The Completeness Theorem tells us that any semantic implication can be syntactically derived in First Order Logic. The Compactness Theorem tells us that the axiom scheme of induction has a model, because every subset of it has models.
I know on authority that there exists “non-standard” numbers in first order PA and that if there exists a single non-standard such there must exist an infinity of infinite “successor chains” of non-standard numbers; one chain for each Rational and each chain being trivially isomorphic to the integers.
I am not quite sure how to prove that first order PA cannot disprove the existence of one non-standard number.
Question 1: What is a proof that first order PA cannot rule out at least one non-standard number?
Now, the Incompleteness Theorem states that in first order PA there exists a number which encodes — by an arbitrary formula encoding scheme — which is neither provable nor disprovable in first order PA.
As I understand it, this number is necessarily a non-standard integer, and given that first order PA cannot rule out it's existence, first order PA is incomplete.
Question 2: Is this explanation fullfilling?
 A: 
The Compactness Theorem tells us that the axiom scheme of induction has a model, because every subset of it has models.

It is true, as far as it goes, that if every finite subset of PA has a model, then the complete PA has a model. However, that in itself is not a very interesting observation, because essentially the only way we have to know that every finite subset of PA has a model is to point to the particular model $(\mathbb N,{+},{\times})$, which is already a model of all of PA.
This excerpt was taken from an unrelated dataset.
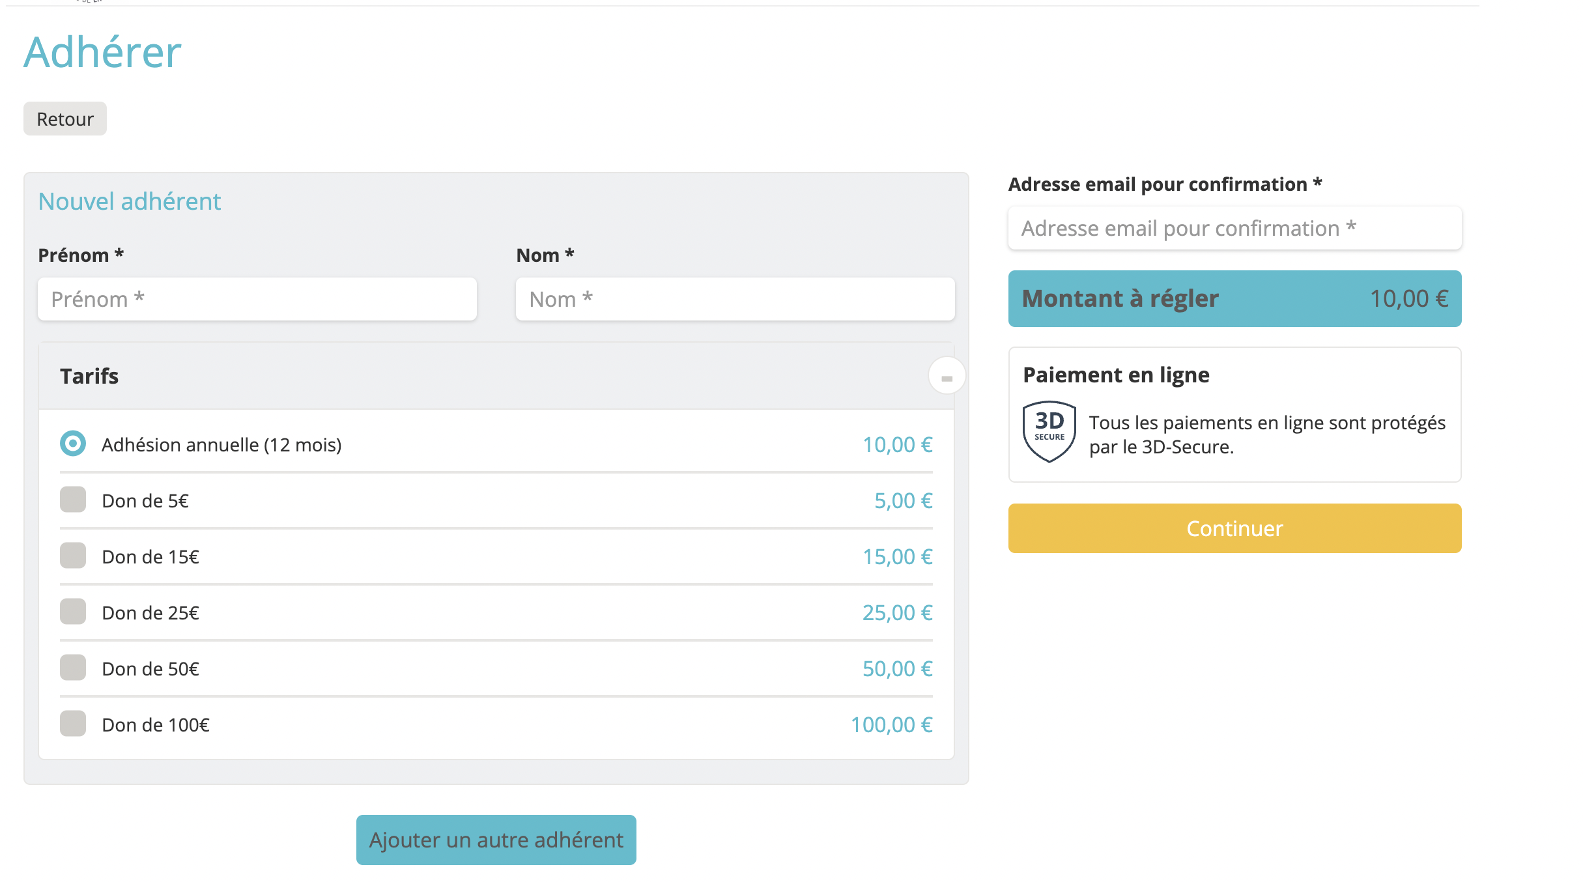The image size is (1583, 882).
Task: Click the 100,00 € price of Don de 100€
Action: (x=891, y=724)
For your question 1, the standard way to show that PA has models with nonstandard integers (if it has models at all), is this: Extend PA with a new constant letter $c$, and an infinitude of new axioms
$$ c\ne 0 \qquad c\ne S(0) \qquad c\ne S(S(0)) \qquad c \ne S(S(S(0))) \qquad \cdots $$
The extended theory satisfies the hypothesis of the compactness theorem -- every finite subset of its axioms has $\mathbb N$ as a model, because there can be only finitely many numbers its axioms say are not $c$. Therefore, the entire extended theory has a model, and because all of the axioms are true in the model, the interpretation of $c$ must be a nonstandard integer -- we're explicitly requiring that it is different from each of the standard ones.
For your question 2: No, that seems to be wrong. The Gödel number of the Gödel sencence is an ordinary standard number which we could compute with pencil and paper given sufficient time and determination. (This will be somewhat easier if we choose a more economical Gödel numering, but never mind that).
Because the Gödel sentence is undecidable, there must exist a model of PA in which this sentence has an encoded proof, and the Gödel number of that proof is necessarily a non-standard number.